Теща загугукала в сторону, ощутимо прикрыв трубку ладонью. Казалось, она в чем-то убеждает Киру, просто-таки уговаривает.
– Здравствуй, Антон, – произнес голос Киры. Я её едва узнал. Совершенно больной голос.
– Кира! – сказал я встревоженно. – Ты не заболела, Кира?
– Почему ты так решил? – хрипловато и с явственным усилием произнесла она.
– По голосу.
– Нет, Антон. Я здорова.
– А Глеб?
– И Глеб здоров.
– Как диссертация?
– И диссертация здорова.
– Кира, у тебя что-то случилось?
– Нет.
Это была не она.
Это была она, очень похожая на маму, когда мама заболела, а потом ушла от па Симагина и рыдала о Вербицком.
Кашинский, я ведь тебя урою, если ты Киру обидишь. Я сейчас в заводе. Я Сталина видел, теперь мне сам черт не брат!
Таким вот тоном, такими вот отрывистыми фразами мама разговаривала с па в последние дни совместной жизни. Уже только формально совместной. Я все помню.
К сожалению. Лучше бы забыть. Ничего не понимал тогда – но какой это был ужас… Мир рушился. Медленно так, неторопливо и основательно: трещины, крошево, густые клубы цементной пыли… Почему я тогда не спятил?
– Как операция? – спросил я, изо всех сил постаравшись, чтобы хоть меня голос не выдал. Чтобы вопрос шел в одном строю с предыдущими. Как диссертация? Как операция?

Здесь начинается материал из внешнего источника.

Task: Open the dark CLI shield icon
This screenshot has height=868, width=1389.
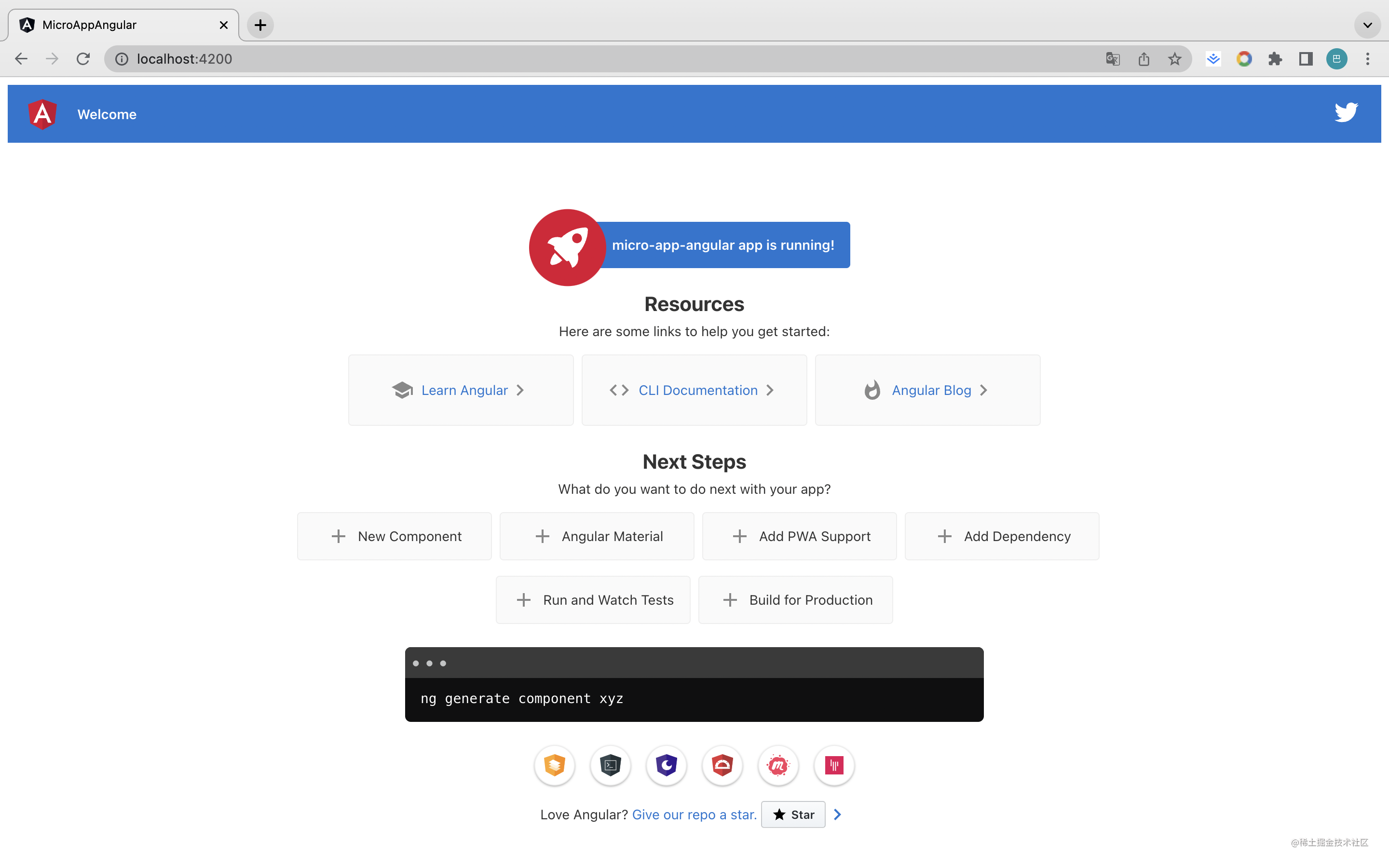Action: pos(610,765)
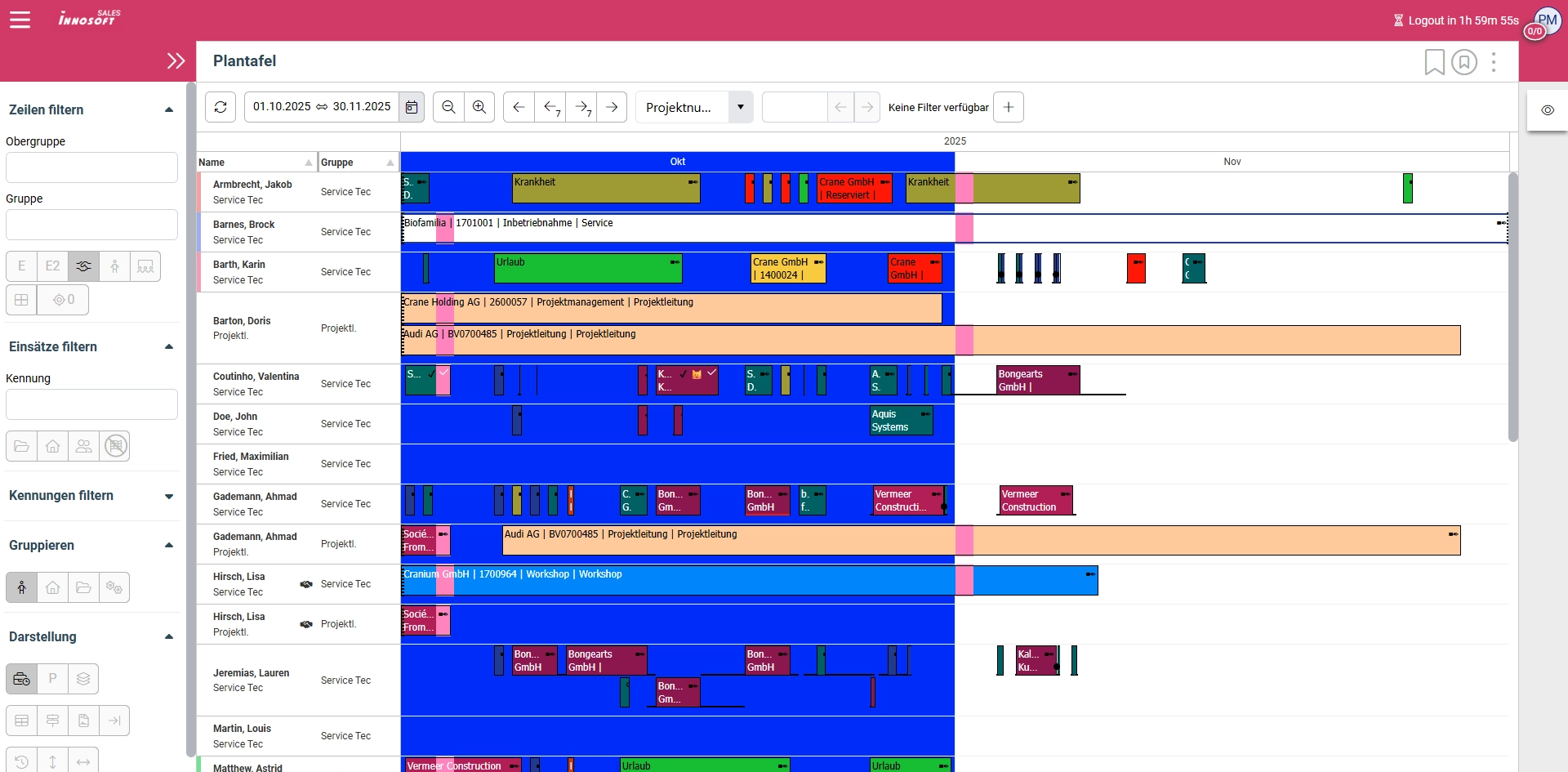Add a new filter with the plus button
This screenshot has width=1568, height=772.
(1009, 107)
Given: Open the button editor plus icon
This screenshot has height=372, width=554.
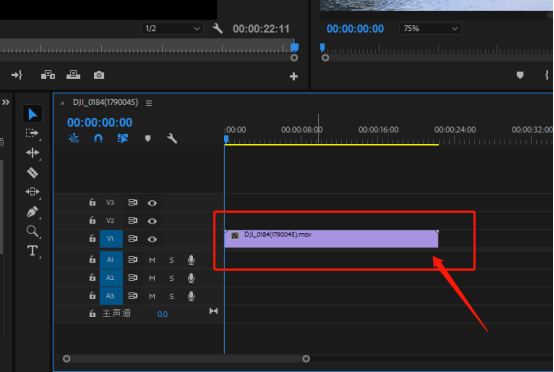Looking at the screenshot, I should [x=294, y=76].
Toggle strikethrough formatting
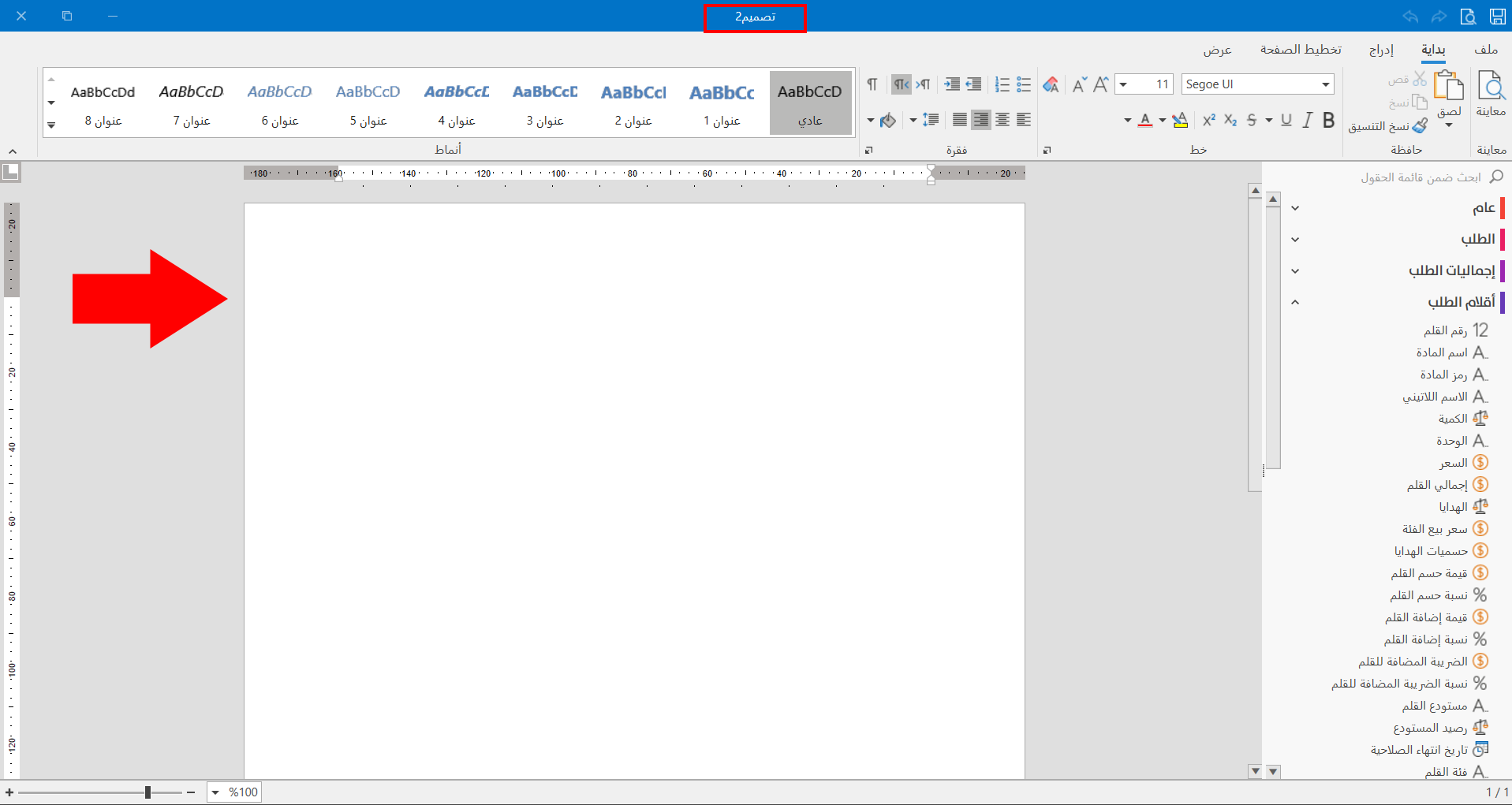 click(x=1252, y=120)

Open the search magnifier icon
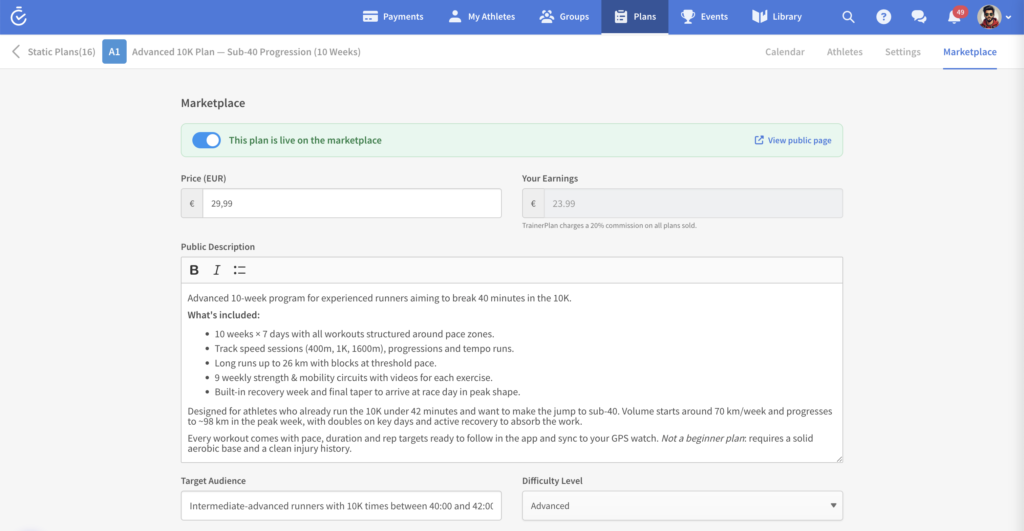pyautogui.click(x=848, y=17)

– Антон, я больше с тобой не работаю, – голос у неё просто-таки рвался. То ли от слез, то ли от ангины, то ли… не знаю. – И с Кашинским больше встречаться не намерена. Ни с Кашинским, ни с кем. Прости. Считай, я тебя… – у неё зажало горло. Она прервалась, и я услышал странные сдавленные звуки, то ли бульканье, то ли горловое квохтанье… я лишь через секунду сообразил, что она едва сдерживает истерику. Справилась. – Считай, Антон, я тебя предала. Одним сотрудником у тебя стало меньше.
Двумя, подумал я, почему-то сразу вспомнив о Коле. Проникающее ранение в область печени… Избави Бог.
– Киронька, да что случилось? Может, мне приехать? Хочешь?
Трубка стукнула, положенная, видимо, на телефонный столик, а ещё через мгновение раздался чуть растерянный голос тещи:
– Антон, извините Кирочку, но она убежала к себе. У неё какие-то огорчения. Я и сама толком не знаю – и стараюсь не приставать с расспросами. Ей нужно придти в себя.
– Понимаю. На работе?
– Вероятно. Хотите с Глебом поговорить?
– Н-нет, – после короткого колебания ответил я. – Я тоже тут… на бегу.
– Я так и думала, – с достоинством и даже несколько торжествуя проговорила теща и повесила трубку.
А о чем я мог бы сейчас с ним говорить? Будь умницей, слушайся маму, вспоминай меня пореже? Так он и сам все это делает.
Так.
Так-так-так. Что-то я, кажется, не то сделал.
Только этого сейчас не хватало.
Я прижался кипящим лбом к холодному стеклу окна и стоял в этой позиции, верно, с минуту. Вот тебе и донна Анна.
Ладно. Как учил нас в окопе близ станицы Знаменской старшина, назидательно воздев короткий и лохматый кубанский палец: «Шо есь баба? Баба есь мина замедленного действия. То она лежить себе тихохонько, полеживаеть, а то удруг кэ-ак бабанеть! Усе кругом удребезги. И хрен поймешь, с чего она бабанула. Ни с чего, просто момент в механизьме натикал…»
Ладно. Живы, здоровы – и слава Богу, по нынешним временам это уже немало.
А поеду-ка я к родителям, со сладостной оттяжкой подумал я. Вот уж где можно отмякнуть. Всегда.
Я надел куртку, попрощался с Катечкой и вышел в слякоть. Побрел к стоянке, запихнув руки поглубже в карманы и стараясь не глядеть по сторонам, на бесконечные «Фор рент», «Фор селл» в пустых витринах. Партизан под оккупантами, елы-палы. Маша, Маша, тридцать третий больше не выбивай, все выдули, алкаши проклятые! – Лэдиз энд джентльмен, зе портвайн намбер серти сри из солд аут, сэнк ю!
Сдается, продается…
Не бьется, не ломается. А только кувыркается.